* AIM OF THE EXERCISE:
Render the records from the line containing "701x1280 pixels. How" through the line containing "click(104, 458)", both included, as a Markdown table with the columns Row and Text, giving each line a number and omitting blank lines. Leave the pictures out of the answer.

* DATA LISTING:
BEGIN

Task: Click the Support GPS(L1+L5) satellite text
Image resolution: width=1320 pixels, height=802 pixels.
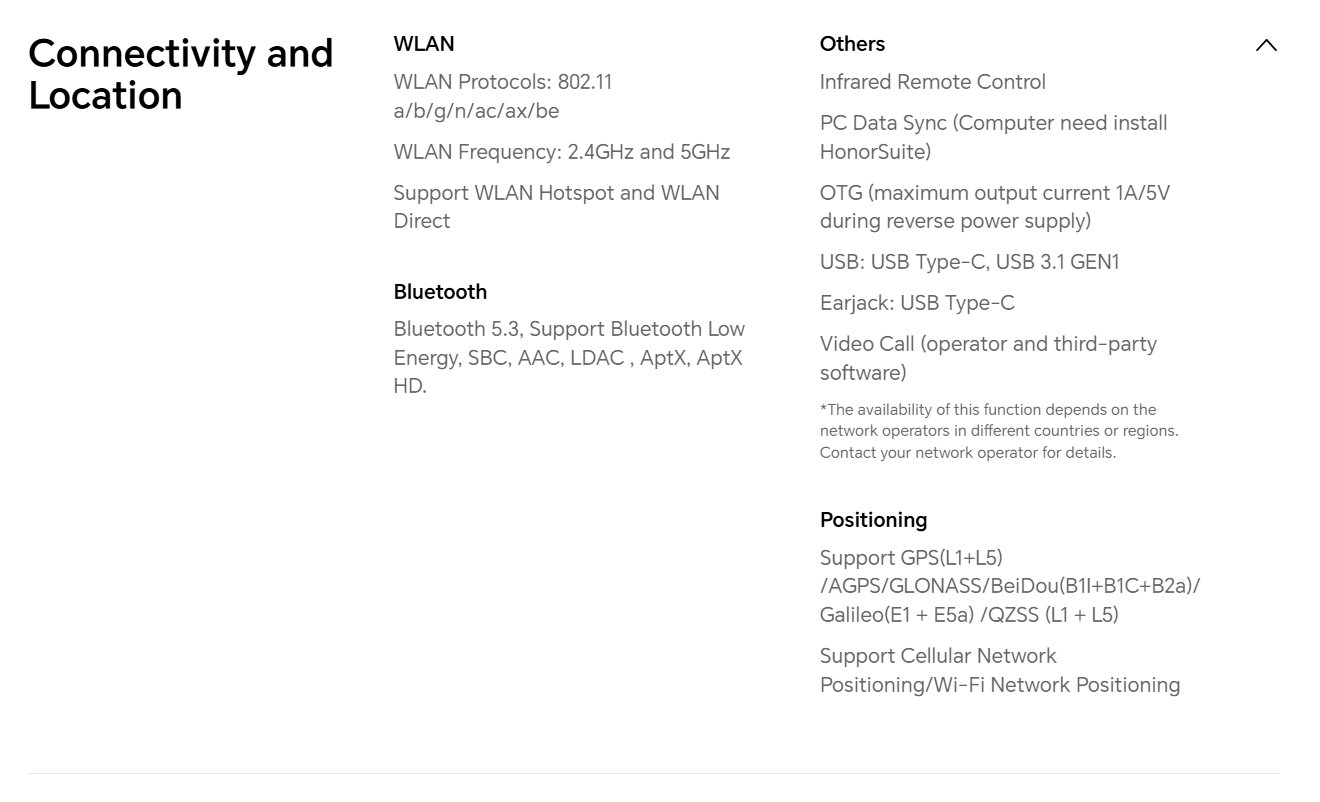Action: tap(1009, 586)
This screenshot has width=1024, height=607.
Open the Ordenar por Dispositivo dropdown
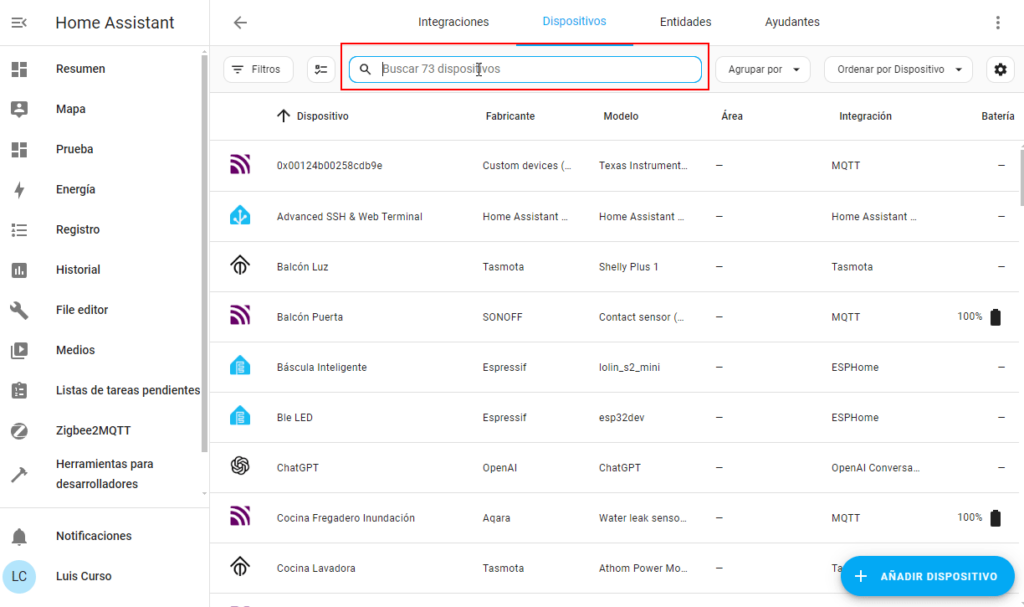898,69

END
BEGIN

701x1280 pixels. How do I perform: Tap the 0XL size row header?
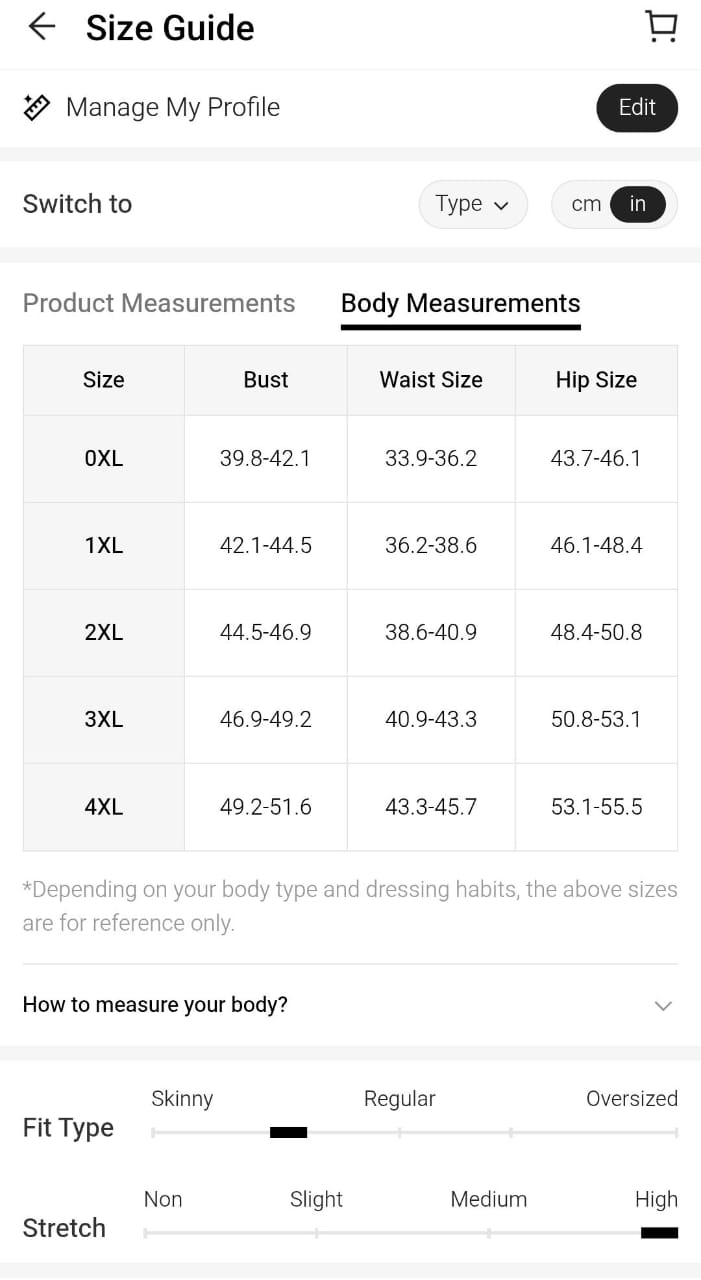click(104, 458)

END

* RESULT BELOW:
| Row | Text |
|---|---|
| 1 | 701x1280 pixels. How do I perform: Tap the 0XL size row header? |
| 2 | click(104, 458) |